Someone needs to go head to head with Tamra and put her in her place. A good versus evil. I would sit ringside watching that!!  But everyone on the show is weak -- except Vicki and she is too desperate to be Tamra's friend again.

 

Sorry bravo we don't care to have a Tamra pity party. I honestly don't care what happened to her at 19.

promotepeace
promotepeace

 @lindalu6168

 If Tamra wasn't blessed with her role on RHOC, I don't think she would be where she is now. The celeb status is what enabled her to succeed. We should all be so lucky!!  

trish1960
trish1960

@Norte I so agree with you everyone is at fault but her...doesn't work for me either

StLRHFan
StLRHFan

 @habba3

 Remember we only saw a few minutes of her speech, so maybe it was empowering, unless you were there and know otherwise.  I doubt she has to be supported by a man, I mean she does get money for being on the Housewives, she has Wines by Wives, and other financial opportunities simply because she is on a popular show. 

Krystal-n-GA
Krystal-n-GA

 @BevMac2 VERY well said ! I was disgusted by it and changed the channel.

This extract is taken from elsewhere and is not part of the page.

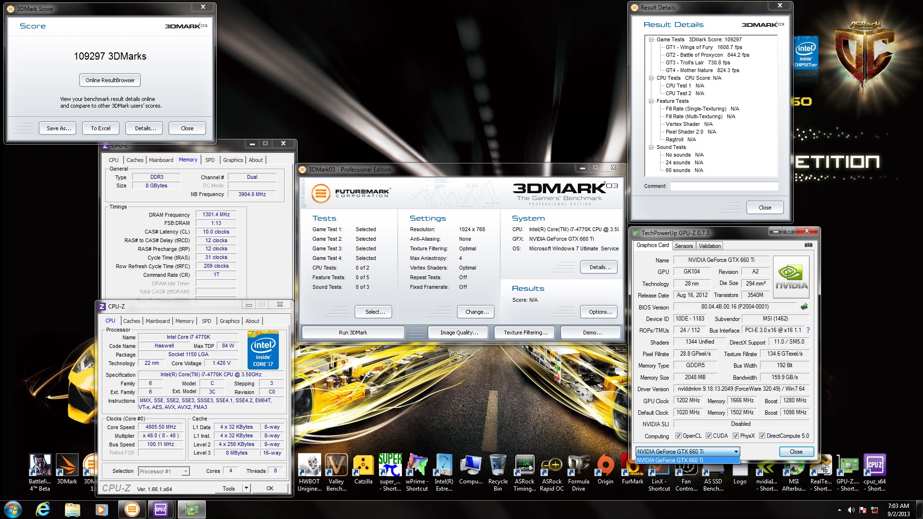
Task: Click the Run 3DMark button
Action: 353,333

Funny how all this comes up "now" when she's feeling a little heat in the kitchen ! Tamra once again shows she can dish out heaping piles to others but can't take it when the tables are turned.

trish1960
trish1960

@tdowns9801 No it isn't and it shows too she's trying to make up for her ugliness by playing victim---we are wiser than she thinks--and they gave her a spinoff? I'm not watching it

cindy1963
cindy1963

 @southernfried I'm not saying she is the best "role model" for women, I was just saying that going out there and telling that story took a lot of courage. Maybe you don't understand that because hopefully you've never gone through that. So you may say that what I said was "bull" but I know how she felt. And I also know that she has a lot to be ashamed of because she is not a very nice person. But like I have written so many times on these sites, these are our opinions and there are times that people reply back to others with attitude when it's really not necessary. For me, these blogs get my mind off a lot of personal issues that I am dealing with, one being that I am permanently disabled and the other being that my sister just got diagnosed with breast cancer for the second time. So let's try to give our opinions and leave it at that!